Calvin Elfring has two very special reasons for wanting to play a part in making this season the most successful in the Belfast Giants' history – his daughter and son.
Seven-year-old Adriana and Kurtis, who is six, haven't travelled to support the team at the Play-off finals weekend in Nottingham, but before daddy and his team-mates flew out yesterday afternoon they had one special request – to bring the trophy home for them.
And 37-year-old Elfring, the elder statesman in a hugely experienced Belfast Giants team, is determined to oblige by adding the Play-off title to the Elite League championship.
The Giants face the Fife Flyers in this afternoon's semi-final at Nottingham's National Ice Centre (1pm), with a final clash against either Braehead Clan or the Sheffield Steelers tomorrow if they get through.
"I said earlier in the season that it would be great for me and for my kids to see me win something because they are at the right age now," said Elfring.
"My daughter was only born when I won the first one seven years ago and they have no recollection, but they are at the age now where they will remember and it would be a special memory for me and the kids.
"It was just too much to organise for them to come to Nottingham for the weekend, but they are interested and they love coming to the games.
"They have asked me when I am going to bring the trophy home to let them see it – so I want to win the Play-offs so that I can do that for them."
The Giants' four league title successes and two previous Play-off wins have all been stand alone – they have never won another trophy in the same season as one of the big prizes.
The opportunity to make history has presented itself to the 2014 team and after missing out on a clean sweep when they lost to the Nottingham Panthers in the final of the Challenge Cup, Elfring revealed that the team will be motivated this weekend by the pain of that defeat.
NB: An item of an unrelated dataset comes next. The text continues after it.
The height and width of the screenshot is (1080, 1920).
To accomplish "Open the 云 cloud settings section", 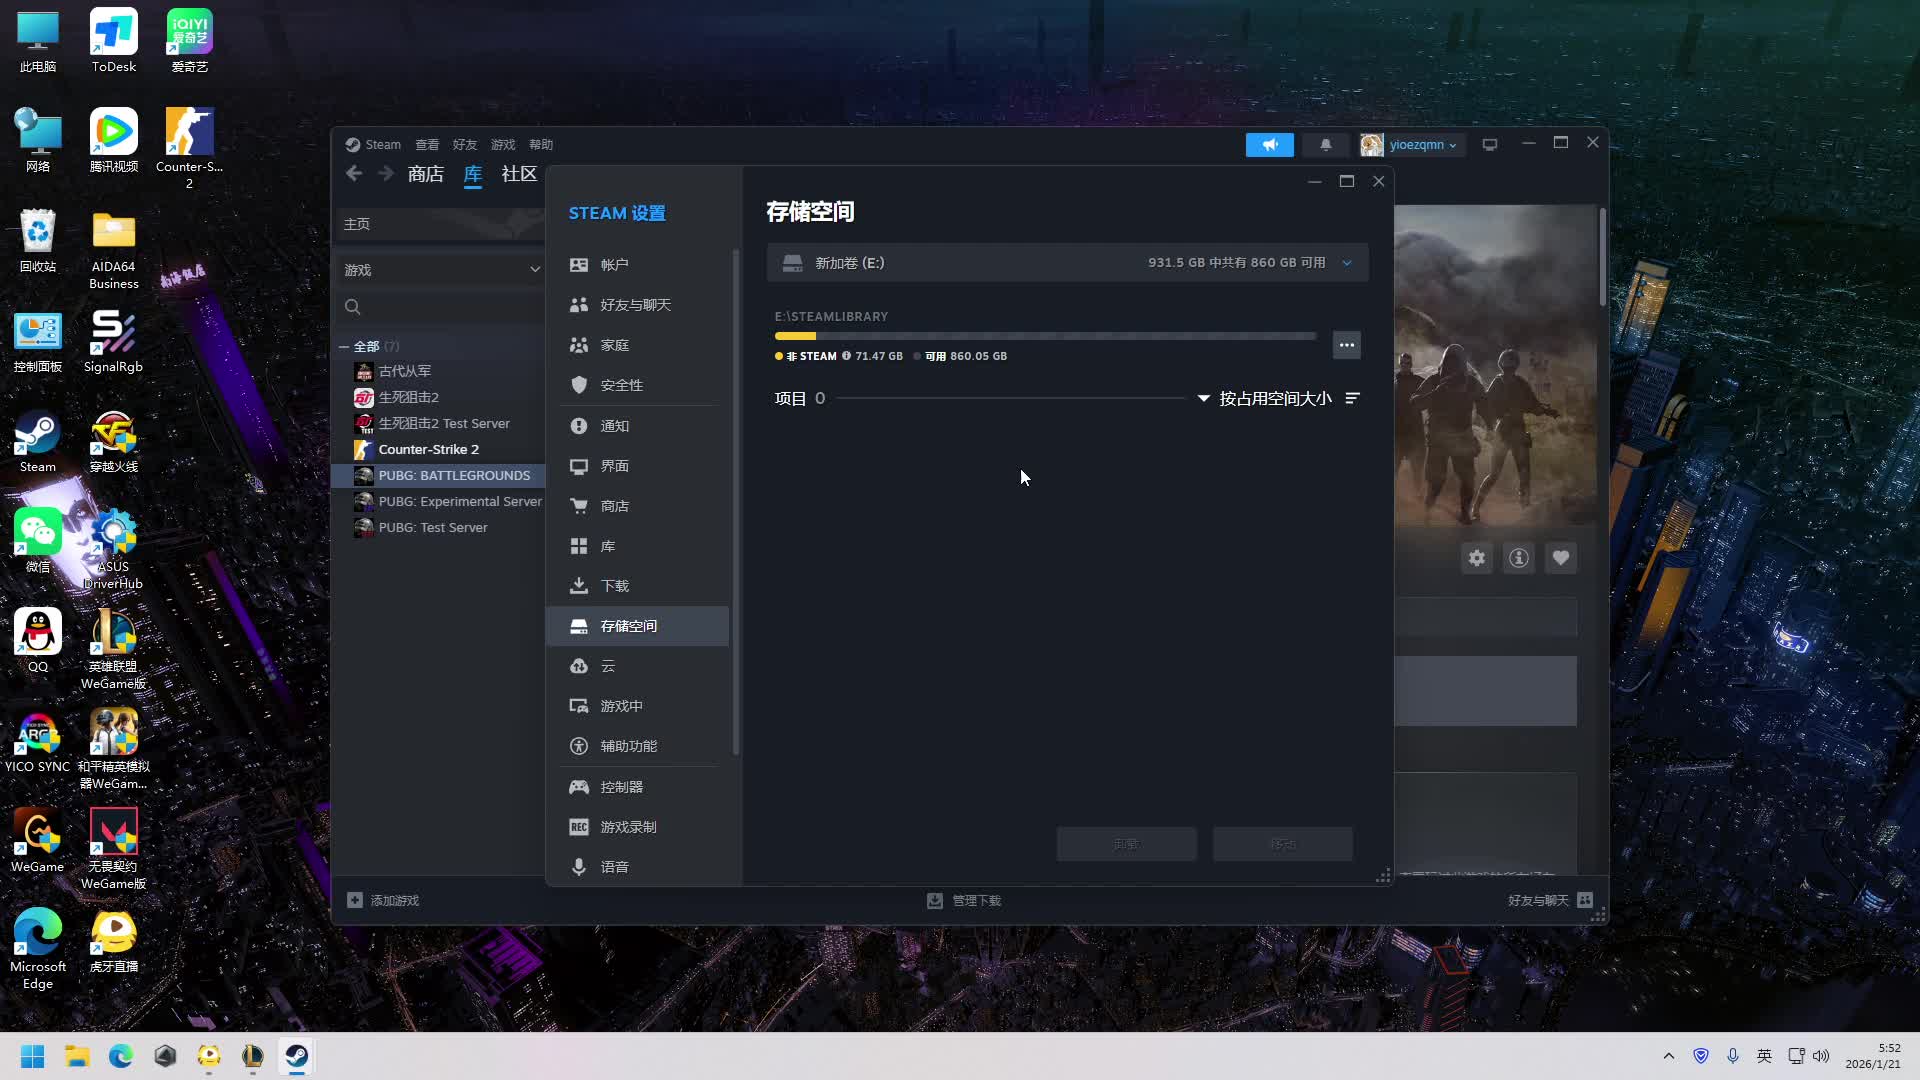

"We had a bad night in Nottingham the last time that we were here and this time we want to leave with a better feeling," said Elfring.
"We haven't played at our best since we won the league and maybe people doubt us because of that, so we have a point to prove and we are determined to prove it.
"There is a huge opportunity here for us to win the Play-offs and make this a really special season.
"We have won the league and there is a lot of pride and prestige in that, but as a north-American the one that we want to win is the Play-offs – and it is nice to finish the season as winners too."
Fife only just scraped into the Play-offs by beating Braehead in their last league game, before shocking the Dundee Stars – who had finished third in the league – in last weekend's quarter-finals.
Giants coach Paul Adey, however, is playing down the favourites tag that has been attached to his team this weekend.
"We're in the Play-offs and when it gets to the semi-finals I don't think anyone is the favourites," he said.
"Everyone who is here is a good team and it will be a tough game against Fife.
"Throughout the league this season every team has been capable of beating everyone else and I think Fife has won against all the other teams at some stage of the season.
"There is a trophy there at the end of the weekend and everyone is after it."
The Giants go into the weekend without the injured Craig Peacock and a late decision will be made on the fitness of captain Adam Keefe.